Bref, La Grande Dame présente Pschitt Pschitt, un parfum à tout faire pour les queer butch tendance mécano, en bleu, avec botte vinyl à talons et bracelets à clous, amatrice de dad jokes et de rôteuses (de bière quoi), et personnellement c’est la première fois que je connecte autant avec la Grande Dame, j’ai bien rigolu avec sa pub. Bertha nous présente Cliché by Marais, ou elle incarne une meuf hétéro cis tendance ch’ti sur les bords, en enterrement de vie de jeune fille dans le marais, reloue à souhait, même si on perd un peu le fil de sa pub, Lolita nous sort une meuf tendance ado accro au rose du genre à jouer à Secret Girls, qui a un problème de transpi odorante que le parfum vient résoudre (« Pour moi et pour le nez de mes copines ! »), c’est un peu faiblard mais mignon. Paloma nous propose Arnaque le parfum des has been, avec un personnage à la croisée de Joanna Lumley période Purdey dans Chapeau Melon, Fanny Ardant (qui lui colle a la peau, vraiment) avec un doigt de Trixie Mattel pour le côté kitsch, délicieux. Mais ma préférée, c’est Soa qui nous sort Counia (de counia mawnmawn en créole, littéralement : la teucha de ta reum) un parfum qui a le don d’empowerer la biziness woman que ses collègues hommes semblent accabler de tâche supplémentaires, et dont l’unique mot ou presque pour s’exprimer devient « Couniaaa » soufflé sensuellement, avec tout ce dont Soa est capable d’exagération. J’ai tellement ri que j’aurais pu réveiller le Duncan qui dormait au rez-de-chaussé à minuit passé.
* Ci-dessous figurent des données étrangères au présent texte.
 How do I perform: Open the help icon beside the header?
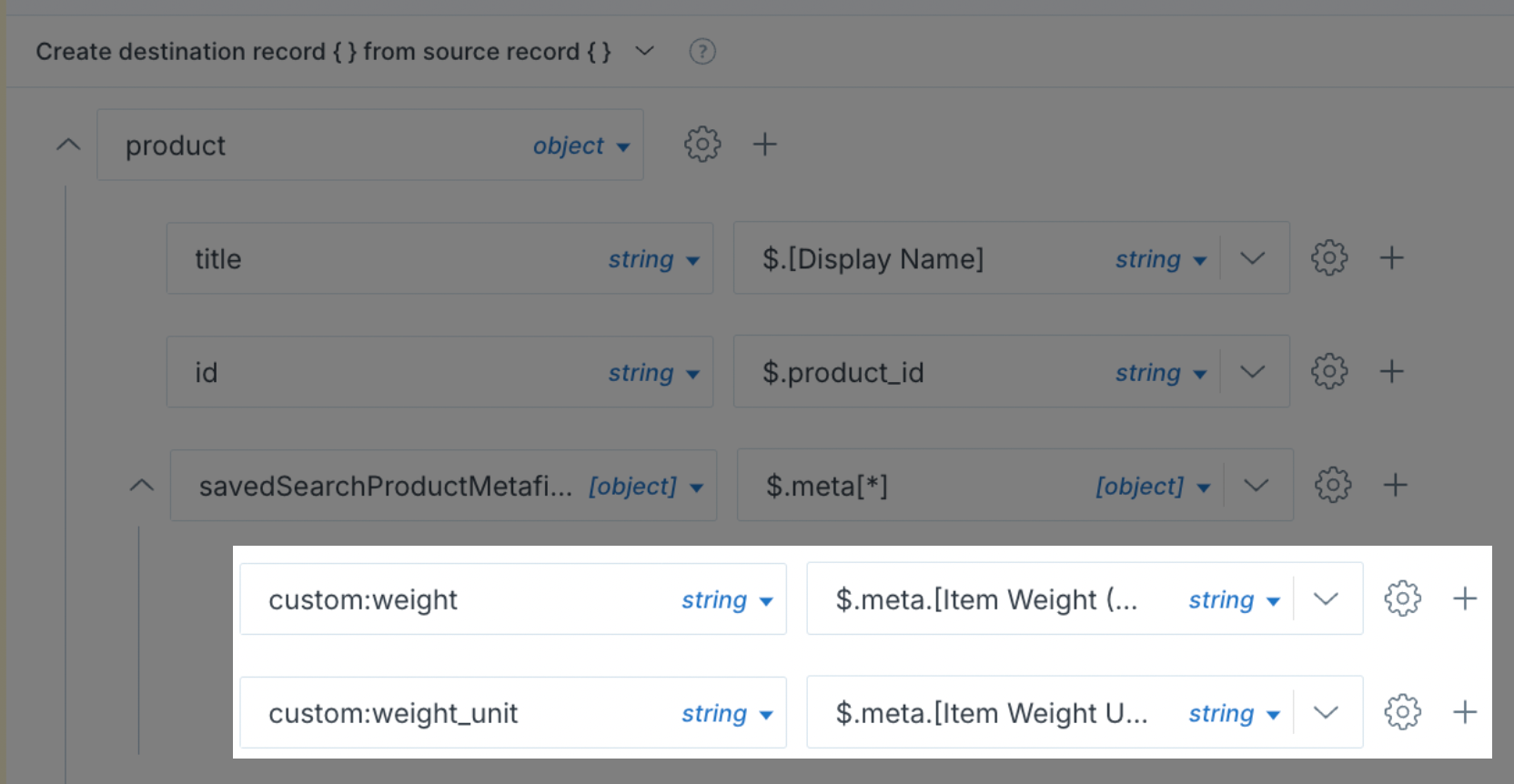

Le runway : category is haute couture.
La Grande Dame entre sur le Runway dans une tenue noire avec un corset à la taille serrée, et un chapeau John Galliano, l’ensemble soulignant et accentuant sa silhouette mince et élancée. C’est presque un Enderman, de Minecraft, version drag tellement elle paraît encore plus grande. Et c’est la première tenue d’elle que j’aime vraiment beaucoup. Bertha se présente dans l’encadrement d’entrée sur le catwalk en montrant clairement qu’elle ne porte rien qu’une toute petite culotte sous son caftan transparent couleur chair, qui laisse deviner discrètement ses formes arrondies, et qui est surmonté à l’avant et à l’arrière des deux faces d’une petite robe/nuisette couleur chair également taille 36, l’idée étant de rappeler que la haute couture ne pense que très rarement aux corps différents (un parti pris qu’apprécie très clairement la chanteuse Yseult, juge invitée cette semaine, qui revendique ses formes et parlent de l’acceptation de l’Autre, de l’hors-norme, y compris pour soi (notamment du corps) dans ses textes). Lolita fait une entrée remarquée sur des échasses qui la rendent largement plus grande que La Grande Dame, et un chapeau « pique épingle » géant sur la tête, je ne pige pas bien le concept, mais elle ne passe pas inaperçue, d’autant qu’elle doit se baisser, sans tomber, pour entrer sur le runway, ce qui n’est pas une mince affaire avec ces échasses ! Soa arrive dans une tenue entièrement noire, qui joue sur les textures et les détails, elle est sublime, c’est sans aucun doute sa meilleure tenue (et la plus drag chic) so far. Enfin Paloma arrive dans une robe concept dessinée par Erté, un designer de mode des années 1920/1930, qui n’avait a priori jamais été réalisée IRL, c’est très joli, avec un côté spectaculaire, même si je trouve que le tissus aurait gagné à être strassé pour un effet de matière supplémentaire, plutôt que de rester sur ce gris uni un peu monotone à mes yeux, ce qui aurait ajouté un effet OMFG à l’effet déjà WOW de cette création.
Le classement :
Pendant les critiques, Paloma salue l’ambiance bienveillante qui règne dans cette édition de Drag Race, et salue certes les participantes mais aussi Nicky Doll, comme étant un des moteurs de cette bienveillance au sein du programme et de la production (une remarque intéressante, dans la mesure ou RuPaul dans le programme d’origine, a souvent été critiqué pour être très « business oriented » parfois au détriment de la sensation de bienveillance sur le plateau de l’édition US). Une fois les critiques faites, Nicky a posé la question terrible : « Qui doit partir selon vous ? » C’est une question usuelle au stade du top five dans Drag Race, elle est déjà compliquée même quand les queens sont plus bitchy et moins copines que le cast de cette première saison française, mais là tout de suite, on a senti que ça allait être dur. Et ça l’est. Parce qu’il y en a deux qui sont un peu en dessous des trois autres, et parce que dans ces deux là, une a eu plus de victoires que l’autre. Et forcément, les autres la désigne et elle-même, saisie par la situation, s’auto-désigne comme étant celle qui doit partir, soudainement défaite. Nicky renvoie les queens dans la work room, où l’ambiance est pesante, la queen désignée forcément dépitée et peinant à entendre les rappels des ses co-compétitrices que ça ne qualifie en rien la qualité de son drag, juste que à ce stade de la compétition, elle n’arrive plus forcément à se surpasser, mais son désarroi est assez terrible à voir.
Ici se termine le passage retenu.